NHK大河ドラマの原作となった『天地人』で知られ、今年2月、急性すい炎のため58歳で他界した小説家の火坂雅志さん(本名=中川雅志)の納骨法要が7日、平塚市豊田打間木の慈眼寺で行われた。
上杉謙信の家臣・直江兼続を主人公とする同作品をはじめ、豊臣秀吉の側近の医師『全宗』や、織田信長の教育係であり後に参謀となった僧の『沢彦』など、あまりメジャーではなかった戦国時代の人物に光を当てた同氏。新潟市出身ではあったが、平塚市内の村井弦斎旧居跡近辺に在住し、弦斎の小説『食道楽』から発想した『美食探偵』も著している。さらに、平成16年に弦斎の墓が市内の慈眼寺に移されたことから、毎年7月に「弦斎忌」が行われるようになったが、この実行委員会の会長も第1回目から続けていた。こういった縁から、同じ慈眼寺に納骨されたという。

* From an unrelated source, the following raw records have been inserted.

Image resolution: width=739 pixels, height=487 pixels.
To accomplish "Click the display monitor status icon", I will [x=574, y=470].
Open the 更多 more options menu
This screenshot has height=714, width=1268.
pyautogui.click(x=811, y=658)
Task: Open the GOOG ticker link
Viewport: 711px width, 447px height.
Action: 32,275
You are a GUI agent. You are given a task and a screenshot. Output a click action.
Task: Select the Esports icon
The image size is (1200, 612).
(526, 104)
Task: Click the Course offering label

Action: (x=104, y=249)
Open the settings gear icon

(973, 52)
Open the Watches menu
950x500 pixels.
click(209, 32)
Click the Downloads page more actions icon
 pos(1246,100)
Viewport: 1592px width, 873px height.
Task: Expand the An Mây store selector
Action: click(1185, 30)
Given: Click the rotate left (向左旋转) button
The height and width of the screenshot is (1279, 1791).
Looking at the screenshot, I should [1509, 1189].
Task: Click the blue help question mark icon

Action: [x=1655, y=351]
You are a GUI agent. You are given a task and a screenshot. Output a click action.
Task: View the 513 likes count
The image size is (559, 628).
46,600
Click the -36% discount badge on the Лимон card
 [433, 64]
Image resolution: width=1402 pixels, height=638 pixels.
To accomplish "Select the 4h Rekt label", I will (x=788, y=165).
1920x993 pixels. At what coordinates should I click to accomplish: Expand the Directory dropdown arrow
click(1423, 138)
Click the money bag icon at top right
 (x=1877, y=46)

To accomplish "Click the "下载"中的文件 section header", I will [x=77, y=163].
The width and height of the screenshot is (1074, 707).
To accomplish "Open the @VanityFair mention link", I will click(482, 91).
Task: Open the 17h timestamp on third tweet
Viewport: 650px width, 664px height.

妻・洋子さんは「我々には子どもがいませんので、皆さんにお参りに来て頂ければ寂しくないということもあり、生前、火坂とは『もしもの時は慈眼寺さんも良いね』と話していたこともありました」と墓所選定の理由を話していた。
なお墓石には「天の恵 地の利 人の心」との文字が記された。参拝は自由。同寺の場所は、豊田打間木419。火坂さんのお墓は入って左、弦斎の2つ隣に建てられている。